Andachten Archive - Seite 14 von 15 - Evangelische Kirchengemeinde Gütersloh

Liebe Mitmenschen,

Heute ist Gründonnerstag. Heute war Jesus ein letztes Mal mit seinen Freunden zusammen, sie aßen. Beim Essen lässt sich besonders gut reden. Aber an diesem Abend wollten gar keine Gespräche aufkommen. Alle hatten Angst vor dem, was kommen würde: der Abschied von Jesus. Er sah, wie müde und traurig seine Freunde waren. Jesus ahnte, dass, wenn er auf eine neue, eine andere Weise als bisher bei ihnen bleiben würde, es für sie einfacher wäre, wenn er nicht mehr bei ihnen sein würde. Darum nahm er das Brot und den Kelch, stiftete die Gemeinschaft und sagte: „Tut es immer wieder: euch erinnern an mich und Brot mit Kelch teilen!“ Seine Freunde konnten es noch nicht so recht verstehen, was das bedeuten sollte. Doch eines haben sie genau gespürt: Jesus hat ihnen in ganz besonderer Weise seine Liebe geschenkt. Er wird immer bei ihnen sein, gleich wie‘s kommen mag. Die zugesagte Gemeinschaft mit Gott wird sie stärken, wenn Jesus sie allein zurück lässt. Das gibt Trost.

Gern hätten wir diese Gemeinschaft heute Abend in unseren Kirchen und Gemeinde­häu­sern gefeiert. Aber wir müssen Abstand halten.

In diesem Jahr fällt der Gründonnerstag auf den 9. April. Heute vor 75 Jahren wurde Dietrich Bonhoeffer im Konzentrationslager Flossenbürg erhängt, – kurz vor Ende des Krieges.

1906 war er mit seiner Zwillingsschwester in eine gutbürgerliche, akademische, nicht unbedingt religiös geprägte Welt geboren worden.

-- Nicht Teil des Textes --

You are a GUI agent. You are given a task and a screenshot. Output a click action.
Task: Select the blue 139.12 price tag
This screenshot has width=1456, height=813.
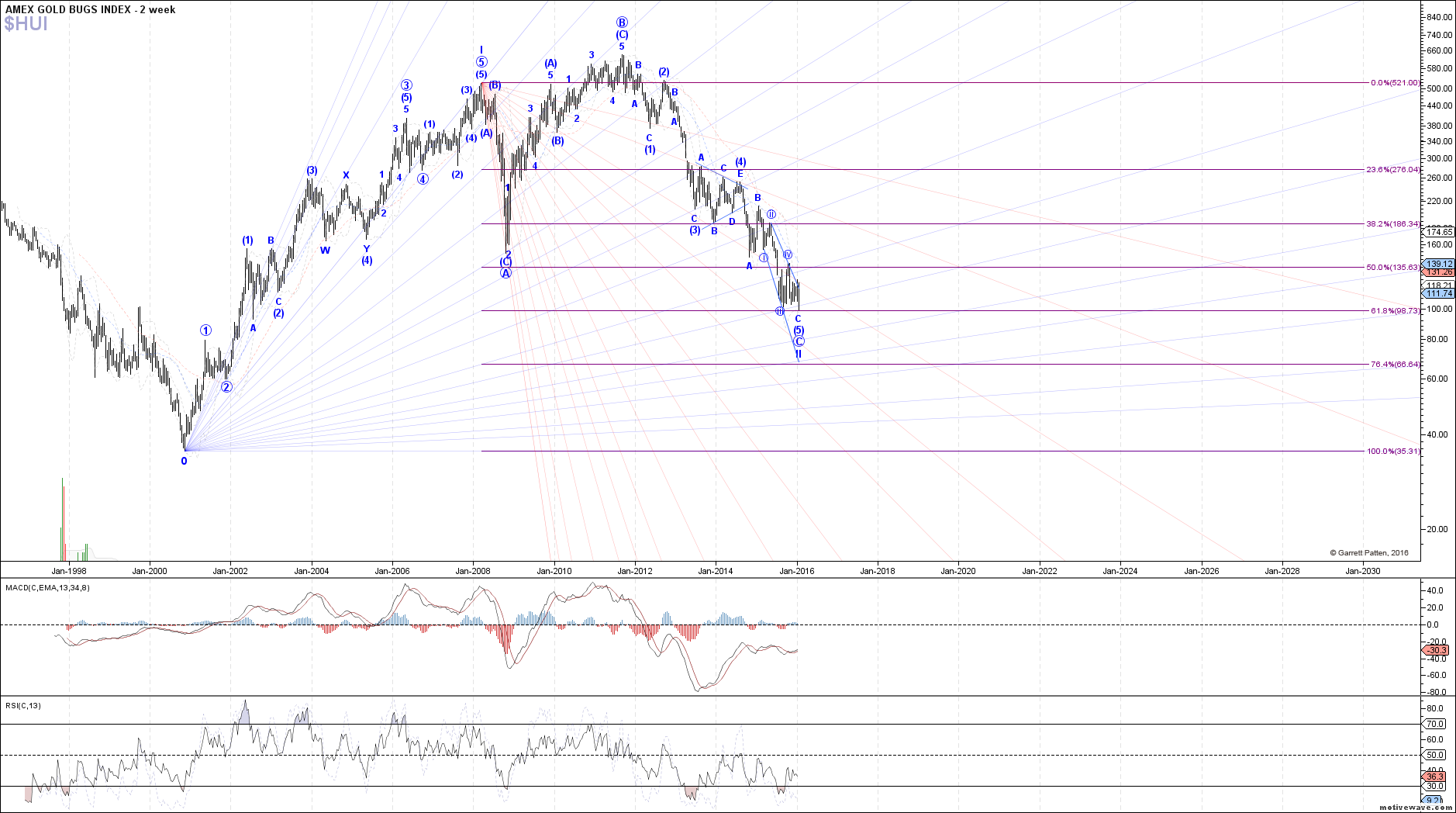[1440, 264]
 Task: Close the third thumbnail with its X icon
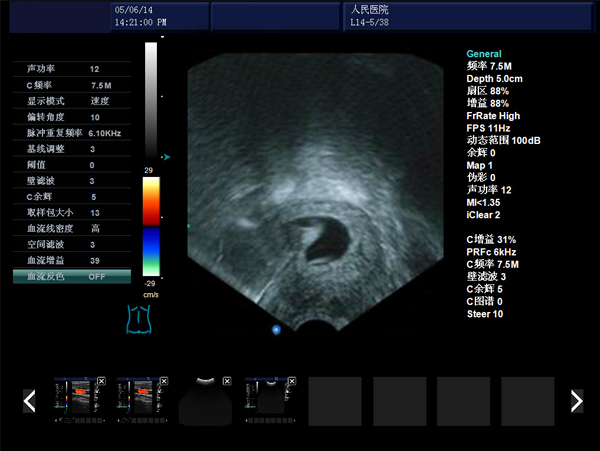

Schon früh entdeckte Dietrich Neugier für alles, was den nüchternen Verstand überschreitet. Später studierte er Theologie. Schon Anfang der 30er Jahre wurde Dietrich Bonhoeffer Studentenpfarrer und Privatdozent an der Berliner Universität. Er entdeckte eine große Bedeutung in der Bergpredigt Jesu, beginnend mit den Seligpreisungen:

3 Selig sind, die da geistlich arm sind; denn ihrer ist das Himmelreich.
4 Selig sind, die da Leid tragen; denn sie sollen getröstet werden.
5 Selig sind die Sanftmütigen; denn sie werden das Erdreich besitzen.
6 Selig sind, die da hungert und dürstet nach der Gerechtigkeit; denn sie sollen satt werden.
7 Selig sind die Barmherzigen; denn sie werden Barmherzigkeit erlangen.
8 Selig sind, die reinen Herzens sind; denn sie werden Gott schauen. 9 Selig sind die Friedfertigen; denn sie werden Gottes Kinder heißen.
10 Selig sind, die um der Gerechtigkeit willen verfolgt werden; denn ihrer ist das Himmelreich.

(Matthäus 5, 3 – 10)

In seinem Buch „Nachfolge“ schreibt Bonhoeffer: „Die Jesus nachfolgen, werden hungrig und durstig auf dem Weg. Nach Vergebung aller Sünden und völliger Erneuerung tragen sie Verlangen nach dem Neuwerden der Erde und vollkommener Gerechtigkeit Gottes. Noch deckt der Fluch der Welt diese zu, noch fällt die Sünde der Welt auf sie. Der, dem sie nachfolgen, muss als Verfluchter am Kreuz sterben. Ein verzweifeltes Verlangen nach der Gerechtigkeit ist sein letzter Schrei: mein Gott, mein Gott, warum hast du mich verlassen? Der Jünger aber ist nicht über seinen Meister. Ihm folgen sie nach. Selig sind sie darin, denn ihnen ist verheißen, dass sie satt werden sollen. Gerechtigkeit sollen sie empfangen, nicht nur durchs Ohr, sondern leibliche Sättigung mit Gerechtigkeit soll ihnen widerfahren. Das Brot des wahrhaftigen Lebens sollen sie essen im zukünftigen Abendmahl mit dem Herrn. Um dieses zukünftigen Brotes willen sind sie selig; denn sie haben dieses Brot ja schon gegenwärtig. Der das Brot des Lebens ist, ist in all ihrem Hunger unter ihnen.“
(S. 60)

Friede wurde zum zentralen Thema für Bonhoeffer. Er ließ nicht gelten, dass die Gebote der Bergpredigt nur einen bestimmten Bereich des Lebens betreffen. Schon 1934 forderte er ein großes oekumenisches Konzil der weltweiten Heiligen Kirche Christi, damit sie den Menschen die Waffen aus der Hand nimmt und ihnen den Krieg verbietet.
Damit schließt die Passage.